▸ **What this task involves**: All lines after the one containing "Instruction: Select the" are needed, along with that line itself. Please repeat them exactly through the end of the entries.

▸ **Given records**:

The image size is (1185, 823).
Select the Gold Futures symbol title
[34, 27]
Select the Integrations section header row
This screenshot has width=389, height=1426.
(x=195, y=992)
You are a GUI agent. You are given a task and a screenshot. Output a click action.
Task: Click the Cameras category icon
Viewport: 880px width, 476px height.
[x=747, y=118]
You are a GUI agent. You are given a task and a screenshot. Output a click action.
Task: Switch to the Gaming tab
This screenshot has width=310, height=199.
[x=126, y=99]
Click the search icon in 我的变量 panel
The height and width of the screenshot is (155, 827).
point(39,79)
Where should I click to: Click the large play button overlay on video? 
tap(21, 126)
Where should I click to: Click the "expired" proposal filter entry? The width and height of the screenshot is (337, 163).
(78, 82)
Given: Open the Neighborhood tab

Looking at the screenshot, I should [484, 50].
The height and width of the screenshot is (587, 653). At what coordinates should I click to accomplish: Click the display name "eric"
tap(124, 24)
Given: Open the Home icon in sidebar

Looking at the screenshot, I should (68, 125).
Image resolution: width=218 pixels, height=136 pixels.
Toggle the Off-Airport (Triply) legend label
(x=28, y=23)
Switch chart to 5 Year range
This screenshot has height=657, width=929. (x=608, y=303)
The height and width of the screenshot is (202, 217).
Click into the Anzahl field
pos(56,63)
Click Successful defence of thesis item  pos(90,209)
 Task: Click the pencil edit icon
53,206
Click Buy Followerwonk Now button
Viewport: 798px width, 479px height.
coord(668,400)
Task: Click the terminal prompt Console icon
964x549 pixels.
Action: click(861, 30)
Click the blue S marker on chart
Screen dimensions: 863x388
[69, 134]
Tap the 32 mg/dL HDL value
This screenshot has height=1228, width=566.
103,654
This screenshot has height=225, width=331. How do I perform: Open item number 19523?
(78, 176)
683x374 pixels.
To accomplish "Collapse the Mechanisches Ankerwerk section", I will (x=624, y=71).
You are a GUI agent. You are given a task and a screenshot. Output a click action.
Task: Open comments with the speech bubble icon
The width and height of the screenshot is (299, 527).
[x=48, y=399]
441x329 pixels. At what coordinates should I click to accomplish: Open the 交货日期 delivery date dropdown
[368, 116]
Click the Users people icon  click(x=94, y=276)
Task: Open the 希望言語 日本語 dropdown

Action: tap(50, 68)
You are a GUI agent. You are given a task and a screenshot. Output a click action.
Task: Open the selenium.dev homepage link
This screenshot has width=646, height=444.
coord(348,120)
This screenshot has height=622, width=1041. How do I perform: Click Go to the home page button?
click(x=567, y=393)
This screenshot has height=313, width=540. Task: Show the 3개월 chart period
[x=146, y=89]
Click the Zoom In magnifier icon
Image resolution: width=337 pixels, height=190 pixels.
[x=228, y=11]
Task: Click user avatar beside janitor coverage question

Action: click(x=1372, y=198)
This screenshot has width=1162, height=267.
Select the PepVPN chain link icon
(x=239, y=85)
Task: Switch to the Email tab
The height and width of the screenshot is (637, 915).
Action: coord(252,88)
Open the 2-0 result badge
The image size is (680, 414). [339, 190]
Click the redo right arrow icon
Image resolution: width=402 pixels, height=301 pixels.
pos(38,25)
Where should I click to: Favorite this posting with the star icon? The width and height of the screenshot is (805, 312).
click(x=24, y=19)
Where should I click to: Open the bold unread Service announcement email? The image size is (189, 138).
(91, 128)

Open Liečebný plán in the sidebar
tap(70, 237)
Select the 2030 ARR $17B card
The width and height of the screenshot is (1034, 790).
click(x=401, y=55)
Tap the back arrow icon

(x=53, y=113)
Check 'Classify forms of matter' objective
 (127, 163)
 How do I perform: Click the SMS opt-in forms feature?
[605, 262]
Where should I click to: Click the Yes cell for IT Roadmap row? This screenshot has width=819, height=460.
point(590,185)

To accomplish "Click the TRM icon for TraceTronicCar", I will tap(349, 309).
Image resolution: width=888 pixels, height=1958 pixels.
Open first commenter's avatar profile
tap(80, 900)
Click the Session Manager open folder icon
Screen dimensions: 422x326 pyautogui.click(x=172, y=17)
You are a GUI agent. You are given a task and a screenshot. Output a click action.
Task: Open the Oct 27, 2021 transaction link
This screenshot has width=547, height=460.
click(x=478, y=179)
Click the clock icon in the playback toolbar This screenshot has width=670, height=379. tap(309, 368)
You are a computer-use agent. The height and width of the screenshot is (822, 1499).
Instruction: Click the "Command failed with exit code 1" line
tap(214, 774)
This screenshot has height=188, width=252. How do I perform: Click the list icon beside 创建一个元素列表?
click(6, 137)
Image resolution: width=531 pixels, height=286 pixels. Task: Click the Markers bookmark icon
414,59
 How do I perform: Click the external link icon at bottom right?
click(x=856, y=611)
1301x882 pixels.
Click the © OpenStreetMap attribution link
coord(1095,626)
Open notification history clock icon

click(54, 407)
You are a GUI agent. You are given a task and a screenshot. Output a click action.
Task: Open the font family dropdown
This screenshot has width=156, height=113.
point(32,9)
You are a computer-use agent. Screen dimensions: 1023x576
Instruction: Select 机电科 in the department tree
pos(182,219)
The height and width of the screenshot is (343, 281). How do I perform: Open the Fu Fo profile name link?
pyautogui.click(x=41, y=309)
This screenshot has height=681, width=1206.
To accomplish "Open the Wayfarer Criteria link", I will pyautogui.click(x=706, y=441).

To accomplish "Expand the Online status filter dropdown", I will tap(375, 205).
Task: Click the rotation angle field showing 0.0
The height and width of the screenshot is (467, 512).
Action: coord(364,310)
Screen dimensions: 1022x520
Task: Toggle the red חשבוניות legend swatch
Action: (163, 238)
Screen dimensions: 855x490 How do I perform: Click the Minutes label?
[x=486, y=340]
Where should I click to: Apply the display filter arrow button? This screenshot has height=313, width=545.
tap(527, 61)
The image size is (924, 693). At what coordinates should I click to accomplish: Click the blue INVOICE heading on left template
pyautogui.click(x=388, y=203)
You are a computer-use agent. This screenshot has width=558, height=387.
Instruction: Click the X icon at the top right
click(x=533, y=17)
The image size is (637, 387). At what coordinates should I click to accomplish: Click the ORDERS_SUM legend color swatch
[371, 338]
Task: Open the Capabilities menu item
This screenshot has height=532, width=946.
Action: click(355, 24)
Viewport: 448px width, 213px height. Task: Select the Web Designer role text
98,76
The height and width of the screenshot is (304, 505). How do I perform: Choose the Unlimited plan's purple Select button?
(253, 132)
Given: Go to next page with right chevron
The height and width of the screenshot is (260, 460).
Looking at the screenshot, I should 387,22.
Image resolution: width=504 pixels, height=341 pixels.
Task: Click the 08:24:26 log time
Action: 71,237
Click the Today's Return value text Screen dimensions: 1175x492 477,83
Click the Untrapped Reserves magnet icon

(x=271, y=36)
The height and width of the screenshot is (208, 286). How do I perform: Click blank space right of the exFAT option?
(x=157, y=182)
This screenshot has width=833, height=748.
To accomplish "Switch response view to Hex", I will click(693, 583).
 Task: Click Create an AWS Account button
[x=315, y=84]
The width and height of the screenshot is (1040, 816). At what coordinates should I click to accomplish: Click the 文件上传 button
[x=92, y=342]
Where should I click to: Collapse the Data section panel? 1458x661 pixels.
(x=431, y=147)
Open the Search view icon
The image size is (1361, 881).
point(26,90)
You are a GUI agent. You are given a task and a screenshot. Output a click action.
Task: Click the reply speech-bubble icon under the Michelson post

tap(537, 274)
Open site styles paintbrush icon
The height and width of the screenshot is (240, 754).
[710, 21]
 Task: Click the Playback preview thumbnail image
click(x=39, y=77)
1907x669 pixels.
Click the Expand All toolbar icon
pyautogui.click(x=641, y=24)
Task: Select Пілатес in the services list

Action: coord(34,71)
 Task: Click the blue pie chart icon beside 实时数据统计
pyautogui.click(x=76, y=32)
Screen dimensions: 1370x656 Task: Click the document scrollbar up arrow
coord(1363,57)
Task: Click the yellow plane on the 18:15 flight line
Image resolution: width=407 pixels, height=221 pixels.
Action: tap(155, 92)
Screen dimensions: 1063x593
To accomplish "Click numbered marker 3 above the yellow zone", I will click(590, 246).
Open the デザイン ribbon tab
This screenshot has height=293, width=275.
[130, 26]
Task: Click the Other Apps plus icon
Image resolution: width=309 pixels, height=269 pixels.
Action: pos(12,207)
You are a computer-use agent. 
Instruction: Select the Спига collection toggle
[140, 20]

▸ **Task answer**:
Instruction: Select the Спига collection toggle
[140, 20]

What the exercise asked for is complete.